* **What this task involves**
What you return must match the records exactly, with every line included.

Segment Start: Records shown

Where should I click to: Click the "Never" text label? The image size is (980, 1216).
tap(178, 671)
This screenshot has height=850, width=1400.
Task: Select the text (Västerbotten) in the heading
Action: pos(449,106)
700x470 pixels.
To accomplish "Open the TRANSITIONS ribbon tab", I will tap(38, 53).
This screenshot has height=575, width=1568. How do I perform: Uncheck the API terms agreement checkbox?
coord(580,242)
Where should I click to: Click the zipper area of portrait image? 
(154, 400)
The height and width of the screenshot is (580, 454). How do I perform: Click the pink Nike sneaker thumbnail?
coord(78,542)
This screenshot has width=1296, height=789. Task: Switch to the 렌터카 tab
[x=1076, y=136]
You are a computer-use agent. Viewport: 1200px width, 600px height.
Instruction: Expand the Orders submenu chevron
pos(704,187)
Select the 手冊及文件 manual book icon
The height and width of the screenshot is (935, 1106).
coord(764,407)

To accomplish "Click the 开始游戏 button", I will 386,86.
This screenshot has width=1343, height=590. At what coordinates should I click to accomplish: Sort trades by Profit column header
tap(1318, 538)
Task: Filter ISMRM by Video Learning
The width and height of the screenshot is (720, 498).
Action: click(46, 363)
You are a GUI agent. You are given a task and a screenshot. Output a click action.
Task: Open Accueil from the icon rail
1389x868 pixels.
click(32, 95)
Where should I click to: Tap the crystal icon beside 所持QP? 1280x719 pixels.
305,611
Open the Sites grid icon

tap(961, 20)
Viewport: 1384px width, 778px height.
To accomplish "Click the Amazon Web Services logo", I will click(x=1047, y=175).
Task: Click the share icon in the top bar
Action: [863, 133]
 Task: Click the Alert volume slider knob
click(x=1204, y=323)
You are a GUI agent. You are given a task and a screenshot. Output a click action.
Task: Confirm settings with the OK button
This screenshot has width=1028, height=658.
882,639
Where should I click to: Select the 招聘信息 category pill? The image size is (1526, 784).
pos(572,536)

Segment End: Records shown

* **Output of the task**
Where should I click to: Click the "Never" text label? The image size is (980, 1216).
tap(178, 671)
This screenshot has height=850, width=1400.
Task: Select the text (Västerbotten) in the heading
Action: pos(449,106)
700x470 pixels.
To accomplish "Open the TRANSITIONS ribbon tab", I will tap(38, 53).
This screenshot has height=575, width=1568. How do I perform: Uncheck the API terms agreement checkbox?
coord(580,242)
Where should I click to: Click the zipper area of portrait image? 
(154, 400)
The height and width of the screenshot is (580, 454). How do I perform: Click the pink Nike sneaker thumbnail?
coord(78,542)
This screenshot has width=1296, height=789. Task: Switch to the 렌터카 tab
[x=1076, y=136]
You are a computer-use agent. Viewport: 1200px width, 600px height.
Instruction: Expand the Orders submenu chevron
pos(704,187)
Select the 手冊及文件 manual book icon
The height and width of the screenshot is (935, 1106).
coord(764,407)

To accomplish "Click the 开始游戏 button", I will 386,86.
This screenshot has width=1343, height=590. At what coordinates should I click to accomplish: Sort trades by Profit column header
tap(1318, 538)
Task: Filter ISMRM by Video Learning
The width and height of the screenshot is (720, 498).
Action: click(46, 363)
You are a GUI agent. You are given a task and a screenshot. Output a click action.
Task: Open Accueil from the icon rail
1389x868 pixels.
click(32, 95)
Where should I click to: Tap the crystal icon beside 所持QP? 1280x719 pixels.
305,611
Open the Sites grid icon

tap(961, 20)
Viewport: 1384px width, 778px height.
To accomplish "Click the Amazon Web Services logo", I will click(x=1047, y=175).
Task: Click the share icon in the top bar
Action: [863, 133]
 Task: Click the Alert volume slider knob
click(x=1204, y=323)
You are a GUI agent. You are given a task and a screenshot. Output a click action.
Task: Confirm settings with the OK button
This screenshot has width=1028, height=658.
882,639
Where should I click to: Select the 招聘信息 category pill? The image size is (1526, 784).
pos(572,536)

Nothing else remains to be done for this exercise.